Part of me believes she never spoke of Lazlo because she wanted to keep him a total secret as a way of preserving the purity of that memory. Her Vienna had been destroyed. She returned to visit only once, but it was not the same place it had been. It couldn’t have been—it had betrayed her when it embraced the Nazis. But her fond memories of Lazlo were one thing from her youth that remained untainted, pure.
Yet the existence of her diary makes me think otherwise, that maybe these secret memories were not intended to be kept secret forever. She kept the diary all these years, through marriage, through motherhood, through old age. She did not throw the diary away, but placed it among her belongings. She had to know we would find it. She placed it where, one day, someone else would read it.
Revealing painful and personal struggles may seem an odd thing for my grandmother, who I’ve learned was mostly a very private person. But one more theory I’ve mulled over is that she left the diary intact and conspicuously placed for Lazlo himself, for his memory. Lazlo’s entire family was killed in the Holocaust. He did not live to have children. She was the sole heir of his memory, and perhaps she chose to preserve it, even if it meant exposing her own private pain.

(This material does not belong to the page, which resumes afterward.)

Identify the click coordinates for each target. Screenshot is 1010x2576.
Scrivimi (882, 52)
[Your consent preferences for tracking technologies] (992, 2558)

For a long time after reading the diary, I thought about my grandmother’s love story, wondering whether she ever shared her loss with anyone. Did she ever mention Lazlo to my grandfather? When I think of her reputation for having a private, withdrawn air, despite the vulnerability of her writing, I find it easy to believe that it was a secret she kept completely to herself.
My own chest feels tight when I think of her holding the memory of Lazlo all these years, sharing her grief with no one. I think about how, without her words, that sweet boy from Vienna would have been forgotten forever.
Now that I have read the diary, I feel closer to my grandmother. I know what she was like. As a young girl, she was flirtatious and unapologetic, loved her home fiercely, pretended to be brave in the face of fear. Love to her was a passionate thing. She wasn’t always sure she was worthy of it. She held onto her memories of love like treasures, bringing her comfort on her hardest days.
Although I’m glad to know my grandmother better, it seems odd to call that feeling happiness, knowing all that Lilly suffered. But it’s fair to say I feel satisfaction, a sort of peace, to know and understand her better. She doesn’t feel like a stranger to me anymore. She was my grandmother, my family. Her story is a part of my own.
There is a photograph we found, tucked into the yellowing pages of the diary, black and white, of a roguishly handsome young man. Lazlo. When I look at him, I see not just one anonymous face among millions, the way you might at a museum. Rather, I saw a memory, a relationship, an individual who managed to profoundly touch another in his tragically brief life. I can picture him and Lilly strolling down the Alten Donau at sunset, talking about cemeteries and their futures and far-flung places like Palestine and London.
“Look, there’s a note on the back,” my aunt said. She flipped it over to show us. Scrawled in a clumsy cursive hand: With love, so you won’t forget me, from your Laci who will not forget you.